(Source data)

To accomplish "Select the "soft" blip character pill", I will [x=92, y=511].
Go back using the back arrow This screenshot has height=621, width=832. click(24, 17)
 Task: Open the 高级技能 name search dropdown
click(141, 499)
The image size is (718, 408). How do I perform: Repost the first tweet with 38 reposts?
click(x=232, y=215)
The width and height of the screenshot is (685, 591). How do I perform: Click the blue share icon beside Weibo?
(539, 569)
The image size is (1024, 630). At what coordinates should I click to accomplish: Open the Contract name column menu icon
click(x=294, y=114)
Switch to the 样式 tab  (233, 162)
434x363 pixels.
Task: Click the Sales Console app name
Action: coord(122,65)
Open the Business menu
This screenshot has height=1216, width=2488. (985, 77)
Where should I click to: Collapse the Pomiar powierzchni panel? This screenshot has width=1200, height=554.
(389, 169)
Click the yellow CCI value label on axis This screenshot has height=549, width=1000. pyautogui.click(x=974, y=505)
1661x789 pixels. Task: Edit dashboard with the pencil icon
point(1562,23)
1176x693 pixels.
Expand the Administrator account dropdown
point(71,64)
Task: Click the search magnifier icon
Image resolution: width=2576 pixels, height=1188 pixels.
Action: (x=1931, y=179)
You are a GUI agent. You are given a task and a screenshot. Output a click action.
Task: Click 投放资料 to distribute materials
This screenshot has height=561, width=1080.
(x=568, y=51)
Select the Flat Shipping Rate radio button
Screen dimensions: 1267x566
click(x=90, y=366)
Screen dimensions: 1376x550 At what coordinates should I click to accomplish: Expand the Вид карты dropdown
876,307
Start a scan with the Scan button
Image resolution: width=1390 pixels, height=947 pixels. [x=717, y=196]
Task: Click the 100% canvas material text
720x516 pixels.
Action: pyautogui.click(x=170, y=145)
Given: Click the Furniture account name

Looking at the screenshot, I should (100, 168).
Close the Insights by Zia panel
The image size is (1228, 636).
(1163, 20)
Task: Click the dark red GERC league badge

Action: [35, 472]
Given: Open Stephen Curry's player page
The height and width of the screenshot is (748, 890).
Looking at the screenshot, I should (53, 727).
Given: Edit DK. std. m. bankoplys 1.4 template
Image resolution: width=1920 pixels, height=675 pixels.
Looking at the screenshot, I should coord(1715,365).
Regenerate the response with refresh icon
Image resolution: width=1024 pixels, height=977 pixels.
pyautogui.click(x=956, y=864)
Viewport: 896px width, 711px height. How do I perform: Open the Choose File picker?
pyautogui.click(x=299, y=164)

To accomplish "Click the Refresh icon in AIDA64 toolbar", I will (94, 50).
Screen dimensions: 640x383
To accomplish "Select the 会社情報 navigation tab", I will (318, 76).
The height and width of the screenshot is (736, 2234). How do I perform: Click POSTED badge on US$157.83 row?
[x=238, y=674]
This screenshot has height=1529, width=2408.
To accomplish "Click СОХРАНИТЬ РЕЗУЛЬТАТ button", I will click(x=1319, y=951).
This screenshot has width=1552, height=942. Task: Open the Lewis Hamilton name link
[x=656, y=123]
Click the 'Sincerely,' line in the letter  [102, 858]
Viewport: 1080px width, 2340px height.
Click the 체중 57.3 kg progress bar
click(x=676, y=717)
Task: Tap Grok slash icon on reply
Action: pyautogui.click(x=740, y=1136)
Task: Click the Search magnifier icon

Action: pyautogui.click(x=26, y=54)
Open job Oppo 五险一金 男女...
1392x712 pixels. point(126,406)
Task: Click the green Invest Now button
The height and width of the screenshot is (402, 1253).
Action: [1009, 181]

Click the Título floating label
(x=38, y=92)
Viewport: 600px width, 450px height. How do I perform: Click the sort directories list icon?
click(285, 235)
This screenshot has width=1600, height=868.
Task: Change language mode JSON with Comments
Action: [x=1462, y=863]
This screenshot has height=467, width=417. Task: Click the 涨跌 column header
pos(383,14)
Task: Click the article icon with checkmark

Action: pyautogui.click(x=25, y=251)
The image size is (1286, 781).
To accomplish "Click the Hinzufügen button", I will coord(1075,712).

* EXERCISE DETAILS *
Lines above that include the string "Select" need to be copied.

* EXPECTED ANSWER *
To accomplish "Select the "soft" blip character pill", I will [x=92, y=511].
Select the Flat Shipping Rate radio button
To accomplish "Select the 会社情報 navigation tab", I will (318, 76).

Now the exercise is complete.